The lower bound $\rho_{\mathrm{min}}$ is set for the following reason. The sensitivity of the non-Gaussian statistic depends on the duty cycle, as described in Appendix A. We expect the sensitivity of the neural networks also show this trend and not significantly outperform the non-Gaussian statistic. If we use a lower bound of SNR that is constant with the duty cycle, it could happen for a larger duty cycle that we train the neural network with wrong reference data for a positive detection, which contains too small a signal to be detected, and it can result in the degradation of the neural network. Therefore, we manually give the lower bound (28) on SNR that is slightly below the detectable SNR of the non-Gaussian statistic.

Before inputting the data to the neural network, we normalize them to make the mean zero and the variance unity. Thus, the normalized input is given by

\hat{h}^{k}_{i}=\frac{h^{k}_{i}-{\mu}_{\textrm{h}}}{{\sigma}_{\textrm{h}}}\,,

(29)

where

{\mu}_{\textrm{h}}\coloneqq\frac{1}{2N}\sum_{k=1}^{N}(h^{k}_{1}+h^{k}_{2})\,,

(30)

and

{\sigma}_{\textrm{h}}^{2}\coloneqq\frac{1}{2N}\sum_{k=1}^{N}\left\{(h^{k}_{1}-{\mu}_{\textrm{h}})^{2}+(h^{k}_{2}-{\mu}_{\textrm{h}})^{2}\right\}\,.

(31)

We use the cross-entropy loss Eq. (25) with $N_{\mathrm{class}}=2$ . The weight update is repeated for 100,000 iterations. We use the Adam [42] as an update method. The learning rate is set at $10^{-5}$ . The code is implemented with pytorch [43], a library for deep learning.
____
What you will do -
Answer these questions from the passage:
1. Where is the lower bound on SNR placed relative to the detectable SNR of the non-Gaussian statistic?
2. What mean and variance do the data have after normalization, before they go into the neural network?
3. How many iterations is the weight update repeated for?
The listing after this passage is not needed for anything here.

Data section -
____
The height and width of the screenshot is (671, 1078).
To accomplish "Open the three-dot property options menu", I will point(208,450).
____
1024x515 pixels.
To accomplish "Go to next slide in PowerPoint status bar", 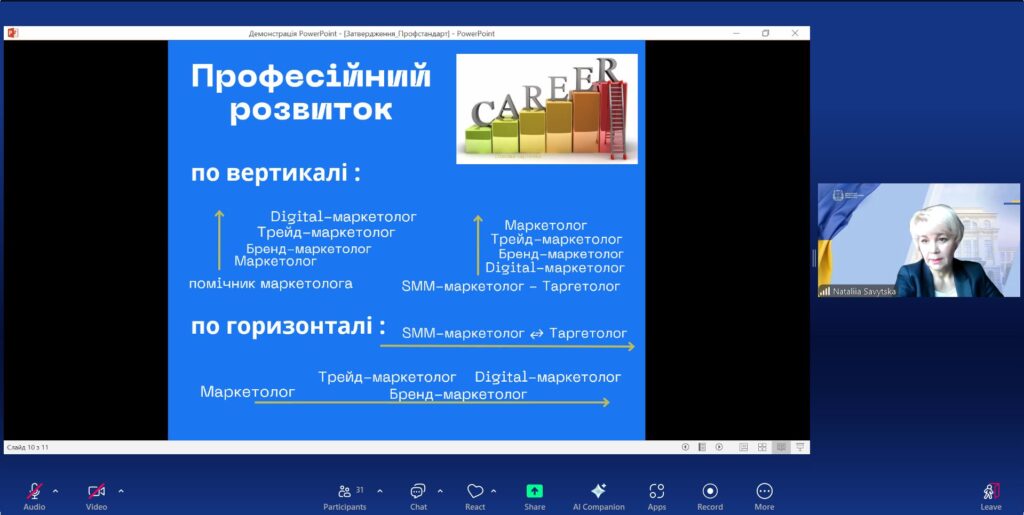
____
Response -
1. Slightly below it.
2. A mean of zero and a variance of unity.
3. 100,000 iterations.